Christina Portwine hadn't been at Offutt Air Force Base in Omaha, Nebraska, a week when she was sexually assaulted by another airman.
"I'm not, like, a huge drinker, but I was drinking to include myself with the crew. I ended up passing out at his apartment that night. I fell asleep on his couch. And the next thing I remember was [a fellow airman] picking me up and carrying me into his bedroom," she said. "He would not let me choose. No, I kept saying no, and he wouldn't take no for an answer."
At the time still a teenager, she says she repressed the experience until rumors started that forced her to confront what happened. She confided in her female supervisor, who told her she didn't believe her and to suck it up. The same woman later told Christina she'd have to work one-on-one with her attacker and the only way to avoid it was to report the assault. She did, just as she was being named Airman of the Year.
Reporting was something Christina had never planned to do. After an investigation ensued, her attacker was cleared, but it was Christina who was punished with an Article 15 for underage drinking. It's the highest level of punishment before a court martial. The Air Force docked her pay and suspended her rank, and she lost her GI benefits while a student in Omaha.
While appealing this punishment to no avail, Christina was diagnosed with PTSD, anxiety and depression. It was after her appeals were denied that she sought help from congressman Don Bacon, a former airman himself, who once served at Offut and, as a five-time commander, had dealt with similar incidents.

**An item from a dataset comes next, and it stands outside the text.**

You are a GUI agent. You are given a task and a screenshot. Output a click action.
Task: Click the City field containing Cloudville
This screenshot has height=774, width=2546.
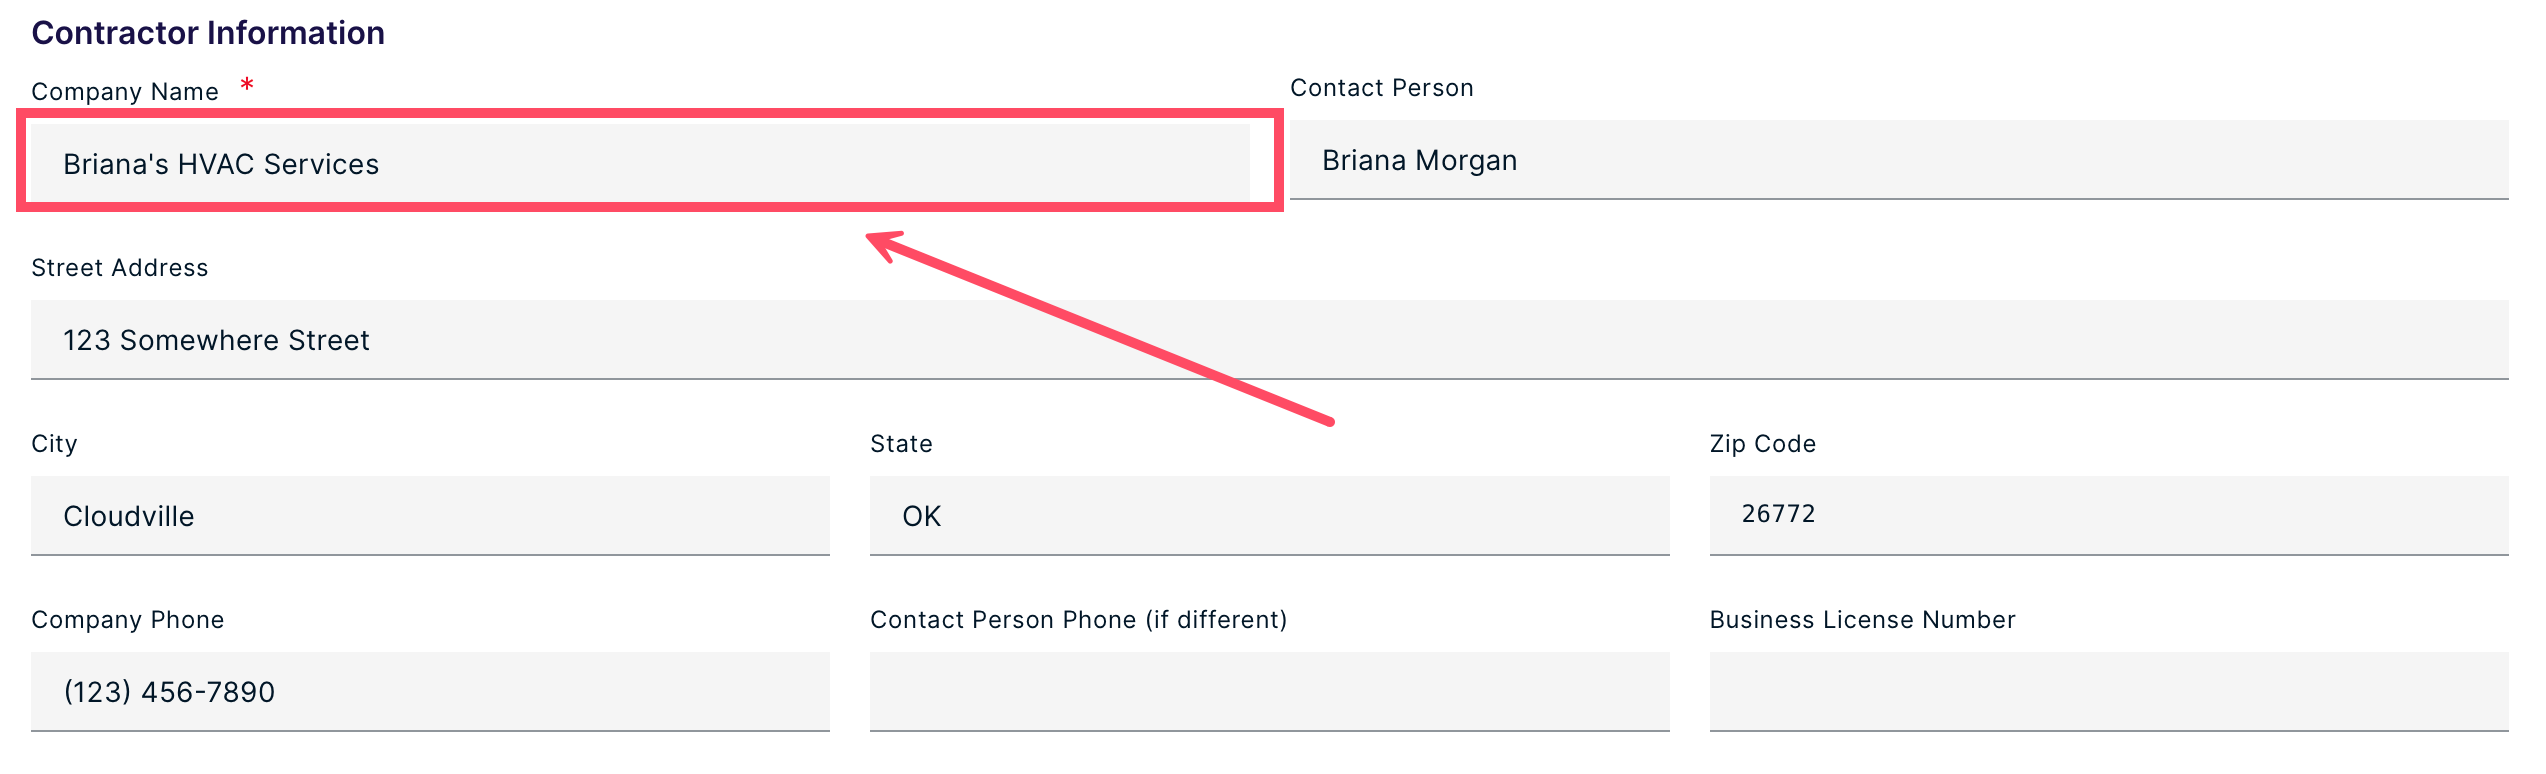[x=430, y=516]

Bacon helped restore Christina's benefits and get her an honorable discharge, and with that she just graduated from school in Florida with a degree in political science. With her in mind, Bacon authored the Safe to Report Act with a bipartisan team that ensures survivors will not be penalized for "collateral misconduct" like underage drinking if they report.
"If folks realize that you're vulnerable to get some kind of charge for underage drinking, they can exploit that," explained Congressman Bacon. "If you don't deal with this in the military, at some point they get out and then they're civilians and they're preying on other people. We have an obligation, the military, to deal with this directly where we see it."
The bill, passed by the House and Senate in the National Defense Authorization Act, was vetoed by the president Wednesday. Congress is expected to override the veto after the holidays. Christina says she hopes her experiences pave the road for more women to come forward.
"More incredible women will have the opportunity to excel in the military. I didn't get that chance, but I hope someone else does."